Quantifying RAD51 Nuclear Foci Formation

For RAD51 nuclear focus formation analysis, cells were cultured on coverslips for 24 h and then irradiated or not with 4 Gy using a RS2000 generator (Radsource). After irradiation, cells were allowed to recover for 4 h. Cells were then washed with PBS, treated with CSK buffer (10 mM PIPES pH 7.0, 100 mM NaCl, 300 mM sucrose, 3 mM MgCl₂, 0.7% Triton X-100) for 2 min at 4°C, washed with PBS and fixed with 4% paraformaldehyde for 10 min at 4°C before an additional fixation step of 2 min with glacial methanol.
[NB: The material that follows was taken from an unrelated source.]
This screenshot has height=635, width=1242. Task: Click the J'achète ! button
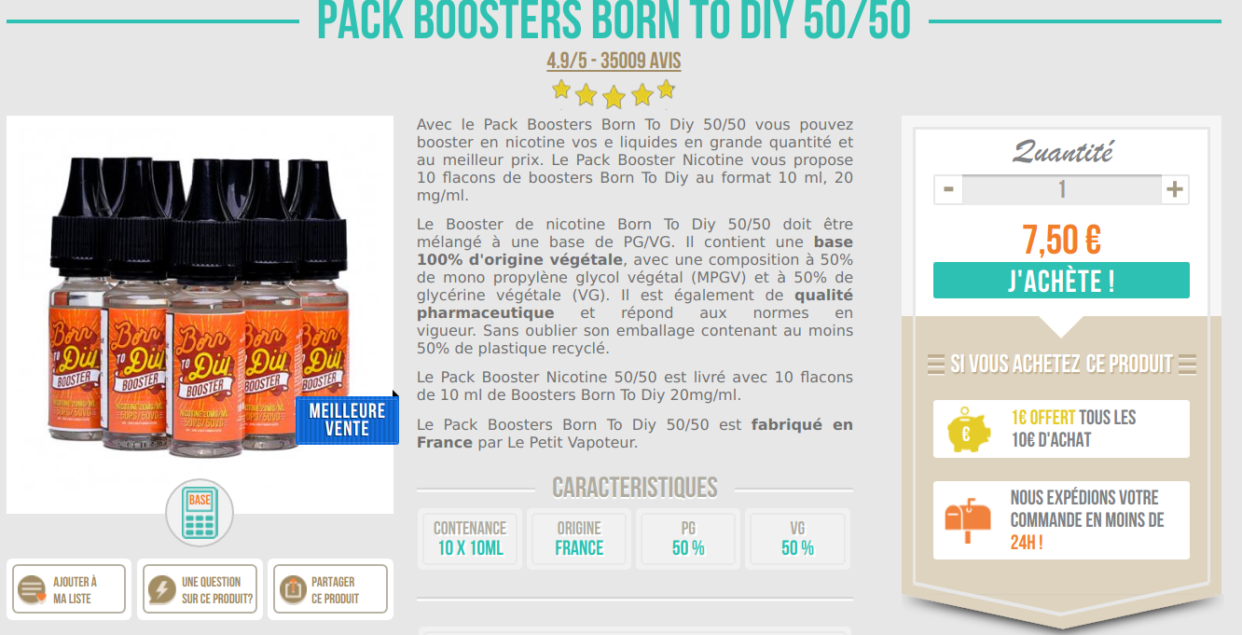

Coverslips were rinsed with PBS and blocked for 1 h in PBS containing 0.1% Triton X-100 and 5% BSA. Cells were stained using a rabbit anti-RAD51 serum (1:5000) [106 (link)] in 0.5% BSA PBS at room temperature for 1 h prior to incubation with AlexaFluor 594 or 488 anti-rabbit secondary antibodies (1:5000, Molecular Probes) in 0.5% BSA PBS. Coverslips were mounted onto slides with Vectashield mounting media containing DAPI (Vector laboratories) and images were obtained using a Zeiss Axio Imager Z2 microscope with a 63x oil immersion objective. Maximum-intensity projection images were generated to display foci in all sections and were analyzed using ImageJ software. Automatic counting was performed using FoCo [107 (link)] and validated manually.